HAMBURG dpa | Im Streit um den Bau der Hamburger Elbphilharmonie kämpft die
Stadt jetzt mit härteren Bandagen und hat juristische Schritte eingeleitet.
"Seit drei Monaten versuchen wir, einen verbindlichen Terminplan von
Hochtief zu bekommen. Da das nicht geschehen ist, haben wir heute Klage
beim Amtsgericht Hamburg eingereicht", sagte Karl Olaf Petters von der
Kulturbehörde am Mittwoch. Ziel sei eine vertraglich festgelegte,
verbindliche Terminplanung für das Prestigeprojekt im Hafen, die immer noch
nicht vorliege. Momentan seien die Arbeiten auf der Baustelle zehn bis
zwölf Wochen in Verzug. Hochtief hatte jedoch im Januar angekündigt, dass
sich die Eröffnung um bis zu ein Jahr verzögern könnte.

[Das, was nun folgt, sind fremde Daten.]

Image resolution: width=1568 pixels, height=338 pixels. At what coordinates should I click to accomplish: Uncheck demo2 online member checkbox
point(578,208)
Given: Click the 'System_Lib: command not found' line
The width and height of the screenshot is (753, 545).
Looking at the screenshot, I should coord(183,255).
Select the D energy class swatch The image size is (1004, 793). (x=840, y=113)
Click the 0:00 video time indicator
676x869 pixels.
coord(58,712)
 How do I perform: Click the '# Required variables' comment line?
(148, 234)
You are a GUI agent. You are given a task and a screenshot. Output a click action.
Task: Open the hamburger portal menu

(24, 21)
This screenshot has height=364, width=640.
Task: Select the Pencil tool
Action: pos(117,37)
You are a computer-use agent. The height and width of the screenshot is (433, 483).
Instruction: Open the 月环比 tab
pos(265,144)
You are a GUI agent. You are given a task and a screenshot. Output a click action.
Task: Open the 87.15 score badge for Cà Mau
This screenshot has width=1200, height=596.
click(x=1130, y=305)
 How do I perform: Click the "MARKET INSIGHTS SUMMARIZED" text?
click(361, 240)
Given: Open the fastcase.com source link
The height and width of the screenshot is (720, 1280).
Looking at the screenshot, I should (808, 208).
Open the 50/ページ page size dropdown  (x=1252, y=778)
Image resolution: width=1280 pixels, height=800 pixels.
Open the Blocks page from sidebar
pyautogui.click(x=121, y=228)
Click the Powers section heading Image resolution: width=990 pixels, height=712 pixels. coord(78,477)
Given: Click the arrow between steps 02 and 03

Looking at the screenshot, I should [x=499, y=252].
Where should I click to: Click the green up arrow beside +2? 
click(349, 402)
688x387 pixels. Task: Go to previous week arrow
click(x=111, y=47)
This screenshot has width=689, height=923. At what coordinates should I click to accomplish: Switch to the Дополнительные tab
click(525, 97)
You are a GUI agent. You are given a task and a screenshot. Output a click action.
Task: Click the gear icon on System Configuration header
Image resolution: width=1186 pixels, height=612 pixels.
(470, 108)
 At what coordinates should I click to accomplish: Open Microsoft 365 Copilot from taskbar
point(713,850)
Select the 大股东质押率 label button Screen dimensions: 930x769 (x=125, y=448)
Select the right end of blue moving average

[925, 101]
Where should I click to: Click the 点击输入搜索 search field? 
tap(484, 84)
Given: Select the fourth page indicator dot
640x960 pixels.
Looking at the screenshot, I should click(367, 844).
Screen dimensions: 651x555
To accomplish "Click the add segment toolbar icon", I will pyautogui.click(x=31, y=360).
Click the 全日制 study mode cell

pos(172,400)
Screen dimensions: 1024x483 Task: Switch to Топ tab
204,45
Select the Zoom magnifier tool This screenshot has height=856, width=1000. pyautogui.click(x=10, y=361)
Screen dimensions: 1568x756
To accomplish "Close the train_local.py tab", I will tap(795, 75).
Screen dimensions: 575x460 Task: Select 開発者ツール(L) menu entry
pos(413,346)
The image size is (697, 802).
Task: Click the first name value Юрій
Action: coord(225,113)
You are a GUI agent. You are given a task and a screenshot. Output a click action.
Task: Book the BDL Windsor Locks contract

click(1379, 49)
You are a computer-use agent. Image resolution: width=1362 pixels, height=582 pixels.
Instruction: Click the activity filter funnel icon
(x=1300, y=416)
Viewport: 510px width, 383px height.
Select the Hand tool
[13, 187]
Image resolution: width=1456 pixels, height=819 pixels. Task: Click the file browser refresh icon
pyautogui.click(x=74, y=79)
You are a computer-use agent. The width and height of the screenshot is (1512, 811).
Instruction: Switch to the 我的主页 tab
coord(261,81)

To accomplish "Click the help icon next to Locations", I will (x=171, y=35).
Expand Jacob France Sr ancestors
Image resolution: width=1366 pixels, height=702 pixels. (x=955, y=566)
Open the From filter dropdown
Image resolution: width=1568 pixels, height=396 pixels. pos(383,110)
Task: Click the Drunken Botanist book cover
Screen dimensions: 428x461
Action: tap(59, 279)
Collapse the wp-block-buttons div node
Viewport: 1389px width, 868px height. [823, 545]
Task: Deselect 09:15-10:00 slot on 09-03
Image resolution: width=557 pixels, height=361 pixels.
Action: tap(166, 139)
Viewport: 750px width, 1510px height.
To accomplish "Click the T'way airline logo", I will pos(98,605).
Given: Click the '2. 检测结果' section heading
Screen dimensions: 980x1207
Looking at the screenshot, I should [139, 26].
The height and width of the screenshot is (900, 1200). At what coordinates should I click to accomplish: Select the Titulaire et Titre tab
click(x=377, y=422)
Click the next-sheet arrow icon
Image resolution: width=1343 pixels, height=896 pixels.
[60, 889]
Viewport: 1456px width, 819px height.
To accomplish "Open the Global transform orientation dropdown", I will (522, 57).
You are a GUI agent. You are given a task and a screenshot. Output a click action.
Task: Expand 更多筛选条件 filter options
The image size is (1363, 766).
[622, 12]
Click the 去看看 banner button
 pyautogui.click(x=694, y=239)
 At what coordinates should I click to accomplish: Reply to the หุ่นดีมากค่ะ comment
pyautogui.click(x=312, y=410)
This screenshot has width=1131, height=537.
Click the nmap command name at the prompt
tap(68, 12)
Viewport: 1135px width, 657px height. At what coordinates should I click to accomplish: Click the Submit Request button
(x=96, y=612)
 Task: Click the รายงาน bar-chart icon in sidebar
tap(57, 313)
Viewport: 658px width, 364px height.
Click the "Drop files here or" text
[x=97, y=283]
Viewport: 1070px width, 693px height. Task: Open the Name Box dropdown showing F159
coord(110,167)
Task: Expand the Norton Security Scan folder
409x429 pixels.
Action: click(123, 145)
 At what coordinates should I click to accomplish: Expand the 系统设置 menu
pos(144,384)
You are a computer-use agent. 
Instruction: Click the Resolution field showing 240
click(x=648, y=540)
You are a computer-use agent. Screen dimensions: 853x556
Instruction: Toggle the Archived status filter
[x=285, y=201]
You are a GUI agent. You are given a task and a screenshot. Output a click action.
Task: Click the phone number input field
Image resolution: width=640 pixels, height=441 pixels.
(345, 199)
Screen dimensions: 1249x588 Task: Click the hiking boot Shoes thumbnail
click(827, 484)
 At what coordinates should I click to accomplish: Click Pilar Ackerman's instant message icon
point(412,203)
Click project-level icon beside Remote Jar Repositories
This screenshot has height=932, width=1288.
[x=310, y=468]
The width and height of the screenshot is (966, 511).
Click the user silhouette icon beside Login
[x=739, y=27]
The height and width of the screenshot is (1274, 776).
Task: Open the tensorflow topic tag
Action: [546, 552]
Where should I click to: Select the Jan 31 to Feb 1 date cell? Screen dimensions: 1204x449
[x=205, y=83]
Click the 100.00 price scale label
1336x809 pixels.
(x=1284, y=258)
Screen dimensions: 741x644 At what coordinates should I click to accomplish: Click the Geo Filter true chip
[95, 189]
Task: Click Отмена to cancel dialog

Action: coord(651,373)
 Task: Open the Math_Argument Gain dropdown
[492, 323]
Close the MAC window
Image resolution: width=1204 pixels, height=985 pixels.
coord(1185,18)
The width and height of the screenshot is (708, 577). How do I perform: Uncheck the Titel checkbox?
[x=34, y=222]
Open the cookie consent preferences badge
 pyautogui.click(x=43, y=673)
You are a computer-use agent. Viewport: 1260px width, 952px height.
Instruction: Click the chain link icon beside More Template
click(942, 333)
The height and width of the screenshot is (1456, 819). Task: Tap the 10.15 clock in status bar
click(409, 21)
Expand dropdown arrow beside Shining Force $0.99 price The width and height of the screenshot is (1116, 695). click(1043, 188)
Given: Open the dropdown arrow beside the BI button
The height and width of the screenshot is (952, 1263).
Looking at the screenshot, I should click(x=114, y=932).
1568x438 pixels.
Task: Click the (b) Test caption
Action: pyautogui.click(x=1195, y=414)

Eigentlich sollte das gläserne Konzerthaus der Schweizer Architekten Herzog
& de Meuron im Mai 2012 eröffnet werden. Dass dieser Termin definitiv nicht
mehr zu halten ist, hatte vor kurzem Generalintendant Christoph
Lieben-Seutter bestätigt. Wann genau das Konzerthaus eröffnet werden kann,
ist jedoch immer noch offen. Als Gründe für die Verzögerungen hatte
Hochtief Änderungswünsche und fehlende Pläne der Architekten angeführt.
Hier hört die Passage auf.